WORK TO COMPLETE
What lines in the records below hold the string "computer"? Please show them.

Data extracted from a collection
********************

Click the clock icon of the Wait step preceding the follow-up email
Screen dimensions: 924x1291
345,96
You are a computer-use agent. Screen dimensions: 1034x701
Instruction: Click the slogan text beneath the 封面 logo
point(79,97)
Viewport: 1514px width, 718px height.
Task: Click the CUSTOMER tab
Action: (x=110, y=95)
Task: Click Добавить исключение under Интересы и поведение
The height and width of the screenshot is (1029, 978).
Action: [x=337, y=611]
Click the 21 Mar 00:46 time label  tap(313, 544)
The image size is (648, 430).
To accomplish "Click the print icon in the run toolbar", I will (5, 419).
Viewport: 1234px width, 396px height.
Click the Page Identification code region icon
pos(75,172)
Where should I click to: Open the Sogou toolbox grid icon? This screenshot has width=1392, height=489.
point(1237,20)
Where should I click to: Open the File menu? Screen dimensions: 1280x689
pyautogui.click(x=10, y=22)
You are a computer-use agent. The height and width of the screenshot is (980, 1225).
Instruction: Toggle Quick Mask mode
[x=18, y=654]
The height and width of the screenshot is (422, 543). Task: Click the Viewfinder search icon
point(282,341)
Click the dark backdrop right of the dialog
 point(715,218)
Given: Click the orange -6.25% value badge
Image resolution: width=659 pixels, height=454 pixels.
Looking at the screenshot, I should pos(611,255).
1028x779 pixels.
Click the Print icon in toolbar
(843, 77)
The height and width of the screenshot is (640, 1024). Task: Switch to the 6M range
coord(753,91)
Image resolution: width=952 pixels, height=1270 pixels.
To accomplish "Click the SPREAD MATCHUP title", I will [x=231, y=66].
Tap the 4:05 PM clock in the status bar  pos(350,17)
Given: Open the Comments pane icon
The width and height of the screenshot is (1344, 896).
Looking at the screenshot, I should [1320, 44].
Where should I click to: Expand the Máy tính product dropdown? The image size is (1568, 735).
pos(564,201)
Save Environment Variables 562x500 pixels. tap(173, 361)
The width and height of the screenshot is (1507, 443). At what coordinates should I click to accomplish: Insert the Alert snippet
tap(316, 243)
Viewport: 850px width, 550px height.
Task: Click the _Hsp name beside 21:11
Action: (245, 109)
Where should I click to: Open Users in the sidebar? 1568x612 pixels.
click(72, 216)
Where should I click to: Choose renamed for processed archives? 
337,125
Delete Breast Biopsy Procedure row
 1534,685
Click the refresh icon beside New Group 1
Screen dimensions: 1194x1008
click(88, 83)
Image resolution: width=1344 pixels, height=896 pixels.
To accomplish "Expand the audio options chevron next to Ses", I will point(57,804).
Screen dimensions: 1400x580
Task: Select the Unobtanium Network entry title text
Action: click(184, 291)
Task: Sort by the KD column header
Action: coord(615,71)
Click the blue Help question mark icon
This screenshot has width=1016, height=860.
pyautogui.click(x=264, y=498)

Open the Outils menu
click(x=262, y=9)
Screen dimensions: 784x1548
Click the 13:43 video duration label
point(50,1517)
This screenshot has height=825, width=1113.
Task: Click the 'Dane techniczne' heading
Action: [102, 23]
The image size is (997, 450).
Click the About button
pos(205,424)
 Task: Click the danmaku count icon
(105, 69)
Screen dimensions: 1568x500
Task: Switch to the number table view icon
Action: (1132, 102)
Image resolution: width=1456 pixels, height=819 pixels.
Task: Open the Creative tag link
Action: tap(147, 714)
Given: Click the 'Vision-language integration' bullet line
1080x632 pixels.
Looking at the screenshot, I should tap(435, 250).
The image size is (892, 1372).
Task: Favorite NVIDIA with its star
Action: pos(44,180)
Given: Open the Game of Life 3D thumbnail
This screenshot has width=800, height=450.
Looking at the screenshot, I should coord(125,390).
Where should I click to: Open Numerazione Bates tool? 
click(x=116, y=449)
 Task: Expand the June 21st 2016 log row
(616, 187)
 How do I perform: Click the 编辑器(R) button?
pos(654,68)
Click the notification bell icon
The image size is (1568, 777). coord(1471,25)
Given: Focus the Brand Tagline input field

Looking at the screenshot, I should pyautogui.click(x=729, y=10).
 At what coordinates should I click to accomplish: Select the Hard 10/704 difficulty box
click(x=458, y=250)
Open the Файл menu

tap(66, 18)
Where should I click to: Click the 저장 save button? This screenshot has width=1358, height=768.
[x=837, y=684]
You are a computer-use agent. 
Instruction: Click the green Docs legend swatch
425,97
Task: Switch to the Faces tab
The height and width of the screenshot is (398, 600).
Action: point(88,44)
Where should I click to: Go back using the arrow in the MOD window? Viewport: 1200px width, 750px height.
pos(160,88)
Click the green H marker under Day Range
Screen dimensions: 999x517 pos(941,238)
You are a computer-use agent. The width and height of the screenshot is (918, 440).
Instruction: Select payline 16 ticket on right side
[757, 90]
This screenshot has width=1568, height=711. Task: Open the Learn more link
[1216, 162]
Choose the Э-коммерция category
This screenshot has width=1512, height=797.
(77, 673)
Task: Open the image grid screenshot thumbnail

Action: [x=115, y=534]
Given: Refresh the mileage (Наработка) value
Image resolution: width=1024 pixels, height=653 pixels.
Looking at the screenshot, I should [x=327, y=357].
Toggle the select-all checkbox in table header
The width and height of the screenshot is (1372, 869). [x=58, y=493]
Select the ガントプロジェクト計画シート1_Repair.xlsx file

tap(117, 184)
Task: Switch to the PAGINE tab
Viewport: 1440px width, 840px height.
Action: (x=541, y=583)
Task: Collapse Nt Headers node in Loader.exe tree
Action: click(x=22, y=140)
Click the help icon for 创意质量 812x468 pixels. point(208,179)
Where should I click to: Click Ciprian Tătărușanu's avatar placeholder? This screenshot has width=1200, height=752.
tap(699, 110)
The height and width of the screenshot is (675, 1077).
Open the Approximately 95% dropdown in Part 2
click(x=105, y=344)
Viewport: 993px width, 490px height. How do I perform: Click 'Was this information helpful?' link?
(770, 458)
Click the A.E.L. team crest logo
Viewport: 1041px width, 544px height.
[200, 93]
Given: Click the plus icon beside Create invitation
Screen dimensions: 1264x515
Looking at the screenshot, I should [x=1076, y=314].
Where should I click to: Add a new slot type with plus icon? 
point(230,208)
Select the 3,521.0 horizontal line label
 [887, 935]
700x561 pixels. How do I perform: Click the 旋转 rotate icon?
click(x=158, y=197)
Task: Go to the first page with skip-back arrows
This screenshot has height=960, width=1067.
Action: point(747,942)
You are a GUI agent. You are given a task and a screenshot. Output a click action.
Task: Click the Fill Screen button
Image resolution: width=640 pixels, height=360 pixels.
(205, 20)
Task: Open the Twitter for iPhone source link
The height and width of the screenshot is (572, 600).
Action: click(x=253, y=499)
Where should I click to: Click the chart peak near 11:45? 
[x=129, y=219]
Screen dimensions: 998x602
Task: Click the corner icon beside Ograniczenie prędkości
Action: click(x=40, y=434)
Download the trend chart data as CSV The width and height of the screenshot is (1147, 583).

********************

ANSWER TO THIS PROBLEM
You are a computer-use agent. Screen dimensions: 1034x701
You are a computer-use agent. The height and width of the screenshot is (980, 1225).
You are a computer-use agent. 
You are a computer-use agent. The width and height of the screenshot is (918, 440).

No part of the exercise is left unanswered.